Logistics / Technology

Optimizing Last-Mile Delivery Operations

Designed and built a batch delivery routing system that reduced per-delivery cost and improved rider utilization.

OVERVIEW

The engagement.

CLIENT

Logistics Provider (Confidential)

CAPABILITY

Software Development

DURATION

8 months

CHALLENGE

The client operated a decentralized delivery network with high per-drop costs, inconsistent rider utilization, and poor visibility into daily route efficiency.

APPROACH

A batch delivery platform was designed and built, inspired by the firm Prelp product.

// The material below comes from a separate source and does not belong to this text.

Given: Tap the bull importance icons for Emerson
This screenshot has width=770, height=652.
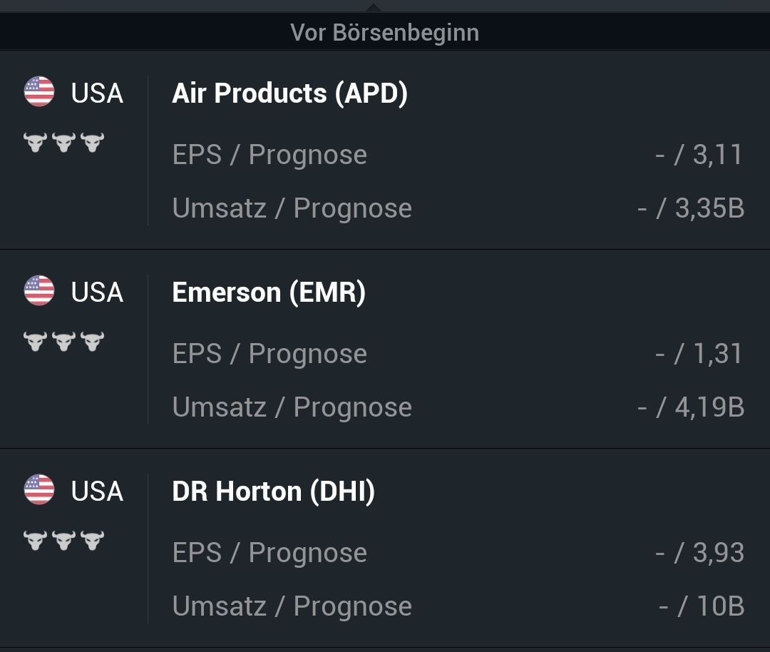Looking at the screenshot, I should [x=63, y=341].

The system grouped orders by zone and cut-off time, optimized rider routes, and provided real-time tracking for customers.

RESULTS

What was delivered.

Built custom batching and routing engine

Integrated with existing order management and rider apps

Delivered real-time customer notifications

Created operations dashboard for dispatch teams

28% lower

Cost per delivery

45% higher

Rider utilization

60% fewer

Customer complaints
FULL ACCOUNT

The engagement in detail.

The starting point

The client operated a last-mile delivery network serving a major city. Orders came in throughout the day. Riders were dispatched one order at a time. Per-drop costs were high because riders spent most of their time traveling between pickups, not delivering. Rider utilization was inconsistent: some riders were overloaded, others idle. There was no visibility into route efficiency. Dispatch was manual, based on phone calls and WhatsApp messages.

The design

The team designed a batch delivery platform inspired by the firm Prelp product. The core idea: group orders by zone and cut-off time, then assign a single rider to deliver the entire batch along an optimized route. This reduced travel time between drops, increased rider utilization, and lowered per-delivery cost. The system would integrate with the client existing order management system and rider app.

The build

The batching engine was built first. It consumed orders from the order management system, grouped them by geographic zone and delivery cut-off time, and produced optimized routes. The routing algorithm considered rider capacity, traffic patterns, and delivery windows. The engine was tested against historical order data to validate the batching logic before any live deployment. The operations dashboard was built next, giving dispatch teams real-time visibility into batch status, rider location, and delivery confirmation.

The integration

The platform was integrated with the client existing systems. Orders flowed in from the order management system. Routes were pushed to the rider app. Delivery confirmations flowed back. Customer notifications were automated: order received, order batched, rider dispatched, delivery confirmed. The integration was done incrementally, with a parallel run period where both the old and new systems operated simultaneously.

The results

After full deployment, per-delivery cost dropped significantly. Rider utilization improved as riders spent less time traveling and more time delivering. Customer complaints dropped as real-time tracking and automated notifications replaced phone-call-based status updates. The dispatch team shifted from manual coordination to exception handling. The standard did not move with conditions.